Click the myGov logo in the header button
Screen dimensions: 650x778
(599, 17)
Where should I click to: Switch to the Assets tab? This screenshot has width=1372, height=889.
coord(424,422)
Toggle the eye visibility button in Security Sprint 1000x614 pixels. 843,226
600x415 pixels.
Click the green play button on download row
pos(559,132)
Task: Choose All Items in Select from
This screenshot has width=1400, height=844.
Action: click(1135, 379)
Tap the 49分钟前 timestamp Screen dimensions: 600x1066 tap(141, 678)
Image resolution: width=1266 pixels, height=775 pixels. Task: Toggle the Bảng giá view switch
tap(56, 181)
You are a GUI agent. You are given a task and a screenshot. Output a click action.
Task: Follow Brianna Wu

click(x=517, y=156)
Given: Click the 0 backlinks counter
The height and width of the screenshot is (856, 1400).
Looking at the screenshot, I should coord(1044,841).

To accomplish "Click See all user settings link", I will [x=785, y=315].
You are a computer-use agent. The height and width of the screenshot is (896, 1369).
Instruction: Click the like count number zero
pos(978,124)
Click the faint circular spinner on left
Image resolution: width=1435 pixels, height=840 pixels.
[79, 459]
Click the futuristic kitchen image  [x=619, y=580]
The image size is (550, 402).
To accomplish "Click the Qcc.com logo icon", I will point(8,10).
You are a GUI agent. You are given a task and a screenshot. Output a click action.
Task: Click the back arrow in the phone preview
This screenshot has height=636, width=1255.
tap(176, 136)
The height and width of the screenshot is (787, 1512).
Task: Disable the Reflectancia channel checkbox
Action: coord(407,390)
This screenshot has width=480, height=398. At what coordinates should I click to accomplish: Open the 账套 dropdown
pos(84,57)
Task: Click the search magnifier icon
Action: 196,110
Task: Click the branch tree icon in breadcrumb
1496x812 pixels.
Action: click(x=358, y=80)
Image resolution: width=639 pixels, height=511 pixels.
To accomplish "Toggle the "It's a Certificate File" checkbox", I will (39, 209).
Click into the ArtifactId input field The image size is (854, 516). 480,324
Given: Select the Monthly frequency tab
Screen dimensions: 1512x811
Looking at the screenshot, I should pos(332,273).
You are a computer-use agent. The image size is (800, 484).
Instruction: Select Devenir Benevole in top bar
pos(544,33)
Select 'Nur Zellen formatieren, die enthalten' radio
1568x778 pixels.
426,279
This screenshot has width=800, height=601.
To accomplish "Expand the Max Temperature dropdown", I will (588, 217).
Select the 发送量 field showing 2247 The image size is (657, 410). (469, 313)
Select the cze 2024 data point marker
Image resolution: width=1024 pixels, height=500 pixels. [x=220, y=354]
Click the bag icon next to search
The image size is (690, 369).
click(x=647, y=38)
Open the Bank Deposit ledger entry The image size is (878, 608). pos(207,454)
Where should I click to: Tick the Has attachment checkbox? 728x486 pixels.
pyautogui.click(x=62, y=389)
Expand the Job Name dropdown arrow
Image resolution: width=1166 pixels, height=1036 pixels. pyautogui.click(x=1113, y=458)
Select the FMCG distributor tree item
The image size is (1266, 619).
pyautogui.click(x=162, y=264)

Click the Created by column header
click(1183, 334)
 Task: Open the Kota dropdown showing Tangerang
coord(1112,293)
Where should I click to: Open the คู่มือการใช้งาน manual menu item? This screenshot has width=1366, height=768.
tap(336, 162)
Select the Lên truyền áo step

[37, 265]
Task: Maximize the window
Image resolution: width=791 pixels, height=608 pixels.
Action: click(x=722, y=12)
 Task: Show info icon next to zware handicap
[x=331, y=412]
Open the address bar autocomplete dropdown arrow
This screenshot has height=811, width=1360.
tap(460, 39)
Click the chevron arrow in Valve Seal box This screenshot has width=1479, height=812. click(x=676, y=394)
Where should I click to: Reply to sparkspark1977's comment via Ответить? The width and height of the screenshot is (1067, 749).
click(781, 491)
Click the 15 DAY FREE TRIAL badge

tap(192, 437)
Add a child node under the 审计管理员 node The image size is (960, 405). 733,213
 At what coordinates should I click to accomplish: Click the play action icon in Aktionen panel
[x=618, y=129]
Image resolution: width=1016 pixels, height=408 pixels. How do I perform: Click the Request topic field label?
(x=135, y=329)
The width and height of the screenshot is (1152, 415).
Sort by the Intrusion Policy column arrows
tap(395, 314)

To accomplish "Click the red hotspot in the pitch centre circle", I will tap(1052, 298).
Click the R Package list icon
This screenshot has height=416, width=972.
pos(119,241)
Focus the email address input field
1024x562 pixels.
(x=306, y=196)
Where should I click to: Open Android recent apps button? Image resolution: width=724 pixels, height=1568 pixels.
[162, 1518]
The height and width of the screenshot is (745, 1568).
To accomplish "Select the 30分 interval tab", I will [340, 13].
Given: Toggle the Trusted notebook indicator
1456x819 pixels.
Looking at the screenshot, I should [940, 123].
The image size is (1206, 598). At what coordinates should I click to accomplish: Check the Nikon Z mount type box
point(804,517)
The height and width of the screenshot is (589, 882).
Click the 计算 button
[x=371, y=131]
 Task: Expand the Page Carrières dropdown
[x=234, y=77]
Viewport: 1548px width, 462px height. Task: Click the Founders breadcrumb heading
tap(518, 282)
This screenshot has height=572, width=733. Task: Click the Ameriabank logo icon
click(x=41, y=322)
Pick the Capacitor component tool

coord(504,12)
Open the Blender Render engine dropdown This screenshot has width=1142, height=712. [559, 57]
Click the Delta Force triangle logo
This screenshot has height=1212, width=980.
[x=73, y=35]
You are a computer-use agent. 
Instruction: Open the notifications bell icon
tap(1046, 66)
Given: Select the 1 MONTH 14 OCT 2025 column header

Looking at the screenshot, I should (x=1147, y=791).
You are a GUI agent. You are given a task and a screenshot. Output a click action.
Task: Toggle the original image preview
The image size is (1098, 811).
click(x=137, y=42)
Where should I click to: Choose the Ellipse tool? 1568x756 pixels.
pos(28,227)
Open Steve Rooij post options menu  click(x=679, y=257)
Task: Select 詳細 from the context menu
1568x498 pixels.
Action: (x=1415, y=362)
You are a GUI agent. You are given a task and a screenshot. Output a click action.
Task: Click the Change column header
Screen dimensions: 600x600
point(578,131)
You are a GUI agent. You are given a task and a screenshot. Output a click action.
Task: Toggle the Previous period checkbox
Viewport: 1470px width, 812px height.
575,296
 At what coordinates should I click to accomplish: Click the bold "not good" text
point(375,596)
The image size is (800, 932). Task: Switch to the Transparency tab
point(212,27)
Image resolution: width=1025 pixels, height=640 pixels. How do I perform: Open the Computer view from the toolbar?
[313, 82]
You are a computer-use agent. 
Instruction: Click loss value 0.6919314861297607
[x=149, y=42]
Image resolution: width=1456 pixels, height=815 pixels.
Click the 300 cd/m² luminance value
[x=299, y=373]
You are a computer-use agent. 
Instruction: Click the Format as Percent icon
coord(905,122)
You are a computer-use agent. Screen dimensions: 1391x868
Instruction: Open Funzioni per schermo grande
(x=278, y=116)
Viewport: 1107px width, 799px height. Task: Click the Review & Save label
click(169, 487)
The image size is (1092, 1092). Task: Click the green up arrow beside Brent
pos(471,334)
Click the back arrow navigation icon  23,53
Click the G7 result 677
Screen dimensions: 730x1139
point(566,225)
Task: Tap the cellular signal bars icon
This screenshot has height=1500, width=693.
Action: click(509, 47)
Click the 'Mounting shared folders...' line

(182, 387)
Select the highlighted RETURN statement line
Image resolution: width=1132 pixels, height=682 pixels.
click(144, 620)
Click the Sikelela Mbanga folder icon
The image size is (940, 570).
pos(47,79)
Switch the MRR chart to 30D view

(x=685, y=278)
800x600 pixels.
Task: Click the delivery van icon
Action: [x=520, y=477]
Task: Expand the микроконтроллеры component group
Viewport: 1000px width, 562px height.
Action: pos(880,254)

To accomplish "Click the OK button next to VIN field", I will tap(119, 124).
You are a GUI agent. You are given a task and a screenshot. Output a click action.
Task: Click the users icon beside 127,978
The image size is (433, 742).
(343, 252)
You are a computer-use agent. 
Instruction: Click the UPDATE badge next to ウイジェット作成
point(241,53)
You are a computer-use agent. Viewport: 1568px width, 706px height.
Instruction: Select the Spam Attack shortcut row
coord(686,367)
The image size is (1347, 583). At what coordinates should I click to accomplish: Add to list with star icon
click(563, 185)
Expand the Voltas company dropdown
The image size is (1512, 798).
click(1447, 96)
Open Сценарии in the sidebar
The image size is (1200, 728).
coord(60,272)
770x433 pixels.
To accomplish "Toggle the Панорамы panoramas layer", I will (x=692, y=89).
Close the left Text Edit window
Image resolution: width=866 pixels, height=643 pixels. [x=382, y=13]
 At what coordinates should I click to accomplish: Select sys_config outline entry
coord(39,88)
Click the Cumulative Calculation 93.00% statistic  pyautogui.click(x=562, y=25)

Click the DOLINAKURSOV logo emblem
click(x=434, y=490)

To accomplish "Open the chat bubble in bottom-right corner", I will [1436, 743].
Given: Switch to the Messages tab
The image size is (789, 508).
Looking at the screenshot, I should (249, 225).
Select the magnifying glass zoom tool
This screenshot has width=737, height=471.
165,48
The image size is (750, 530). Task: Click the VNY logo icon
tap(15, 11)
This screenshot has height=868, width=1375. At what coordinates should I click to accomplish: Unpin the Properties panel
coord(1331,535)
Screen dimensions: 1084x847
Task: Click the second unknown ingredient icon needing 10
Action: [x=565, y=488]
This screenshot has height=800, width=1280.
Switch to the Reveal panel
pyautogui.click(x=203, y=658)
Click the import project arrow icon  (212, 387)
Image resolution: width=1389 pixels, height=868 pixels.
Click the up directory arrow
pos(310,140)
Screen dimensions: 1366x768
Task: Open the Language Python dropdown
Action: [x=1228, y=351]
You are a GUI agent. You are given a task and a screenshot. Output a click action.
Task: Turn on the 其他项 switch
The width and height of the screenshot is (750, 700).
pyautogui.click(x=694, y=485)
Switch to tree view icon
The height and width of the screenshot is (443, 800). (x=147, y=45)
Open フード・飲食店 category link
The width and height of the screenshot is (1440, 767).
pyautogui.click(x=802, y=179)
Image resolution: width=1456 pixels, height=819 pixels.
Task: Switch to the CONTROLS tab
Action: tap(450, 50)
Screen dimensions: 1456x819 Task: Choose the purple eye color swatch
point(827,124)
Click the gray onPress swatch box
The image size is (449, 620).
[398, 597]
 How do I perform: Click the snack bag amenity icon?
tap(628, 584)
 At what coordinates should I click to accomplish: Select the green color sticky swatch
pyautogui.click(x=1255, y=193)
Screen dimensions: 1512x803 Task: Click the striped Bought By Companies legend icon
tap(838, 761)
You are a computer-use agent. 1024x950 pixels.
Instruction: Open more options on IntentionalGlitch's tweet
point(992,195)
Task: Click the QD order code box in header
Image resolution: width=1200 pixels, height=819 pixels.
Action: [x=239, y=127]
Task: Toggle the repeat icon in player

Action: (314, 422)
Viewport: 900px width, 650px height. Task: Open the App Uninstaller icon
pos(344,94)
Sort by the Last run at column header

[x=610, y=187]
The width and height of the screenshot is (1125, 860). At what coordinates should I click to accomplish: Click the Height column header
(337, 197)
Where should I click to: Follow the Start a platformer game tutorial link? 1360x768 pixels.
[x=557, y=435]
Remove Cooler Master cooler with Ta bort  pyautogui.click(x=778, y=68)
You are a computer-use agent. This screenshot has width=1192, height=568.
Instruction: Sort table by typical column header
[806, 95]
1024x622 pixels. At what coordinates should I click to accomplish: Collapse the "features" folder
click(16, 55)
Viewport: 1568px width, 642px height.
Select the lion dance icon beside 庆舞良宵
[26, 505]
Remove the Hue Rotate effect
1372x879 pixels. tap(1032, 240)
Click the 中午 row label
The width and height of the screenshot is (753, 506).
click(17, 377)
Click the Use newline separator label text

* * * * *

§ Task prompt: Retype the lines from the line with "Given: Toggle the Trusted notebook indicator" to the line with "coord(504,12)", including both of those lines.

§ Solution for this task:
Given: Toggle the Trusted notebook indicator
1456x819 pixels.
Looking at the screenshot, I should [940, 123].
The image size is (1206, 598). At what coordinates should I click to accomplish: Check the Nikon Z mount type box
point(804,517)
The height and width of the screenshot is (589, 882).
Click the 计算 button
[x=371, y=131]
 Task: Expand the Page Carrières dropdown
[x=234, y=77]
Viewport: 1548px width, 462px height. Task: Click the Founders breadcrumb heading
tap(518, 282)
This screenshot has height=572, width=733. Task: Click the Ameriabank logo icon
click(x=41, y=322)
Pick the Capacitor component tool

coord(504,12)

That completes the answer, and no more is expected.